(Stored items from a collection)
══════════
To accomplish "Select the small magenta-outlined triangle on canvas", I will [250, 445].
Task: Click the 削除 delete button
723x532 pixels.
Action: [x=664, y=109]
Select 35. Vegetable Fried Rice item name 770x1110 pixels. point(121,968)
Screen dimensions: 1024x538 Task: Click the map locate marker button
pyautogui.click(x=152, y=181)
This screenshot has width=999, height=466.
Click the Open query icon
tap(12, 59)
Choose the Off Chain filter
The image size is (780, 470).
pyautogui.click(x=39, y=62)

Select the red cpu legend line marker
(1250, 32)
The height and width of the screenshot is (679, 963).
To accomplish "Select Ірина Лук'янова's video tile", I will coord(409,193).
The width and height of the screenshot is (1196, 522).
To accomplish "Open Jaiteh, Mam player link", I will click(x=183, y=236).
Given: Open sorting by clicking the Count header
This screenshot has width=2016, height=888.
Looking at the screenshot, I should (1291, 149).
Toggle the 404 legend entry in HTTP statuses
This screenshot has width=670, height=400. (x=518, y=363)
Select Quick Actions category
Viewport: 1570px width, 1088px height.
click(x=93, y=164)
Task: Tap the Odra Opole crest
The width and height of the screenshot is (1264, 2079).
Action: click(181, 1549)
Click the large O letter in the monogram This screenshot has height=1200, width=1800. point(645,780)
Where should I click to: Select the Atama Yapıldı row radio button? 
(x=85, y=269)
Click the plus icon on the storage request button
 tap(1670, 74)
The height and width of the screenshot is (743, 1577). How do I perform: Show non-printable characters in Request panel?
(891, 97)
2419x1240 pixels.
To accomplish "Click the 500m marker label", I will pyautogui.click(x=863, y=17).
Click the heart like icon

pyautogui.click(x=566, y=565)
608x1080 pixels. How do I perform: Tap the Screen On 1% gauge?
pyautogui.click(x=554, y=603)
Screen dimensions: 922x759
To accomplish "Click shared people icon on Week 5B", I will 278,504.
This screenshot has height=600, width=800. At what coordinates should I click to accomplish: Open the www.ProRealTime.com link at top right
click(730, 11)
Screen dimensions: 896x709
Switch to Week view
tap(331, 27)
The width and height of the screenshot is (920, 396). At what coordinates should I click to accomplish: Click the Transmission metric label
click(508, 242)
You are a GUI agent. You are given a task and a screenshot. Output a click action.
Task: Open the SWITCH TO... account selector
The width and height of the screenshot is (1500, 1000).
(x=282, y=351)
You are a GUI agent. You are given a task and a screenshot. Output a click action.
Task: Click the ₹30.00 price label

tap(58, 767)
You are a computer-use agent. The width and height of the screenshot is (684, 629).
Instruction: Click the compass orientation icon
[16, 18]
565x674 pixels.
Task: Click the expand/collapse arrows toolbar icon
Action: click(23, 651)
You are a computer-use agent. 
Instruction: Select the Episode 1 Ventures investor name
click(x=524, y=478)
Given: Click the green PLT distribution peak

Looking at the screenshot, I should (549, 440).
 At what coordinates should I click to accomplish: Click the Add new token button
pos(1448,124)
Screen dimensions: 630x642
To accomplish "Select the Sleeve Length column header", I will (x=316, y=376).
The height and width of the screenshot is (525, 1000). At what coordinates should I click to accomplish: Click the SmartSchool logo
══════════
In the entries above, find each line containing the string "computer" and copy it.

You are a computer-use agent. The width and height of the screenshot is (684, 629).
You are a computer-use agent. 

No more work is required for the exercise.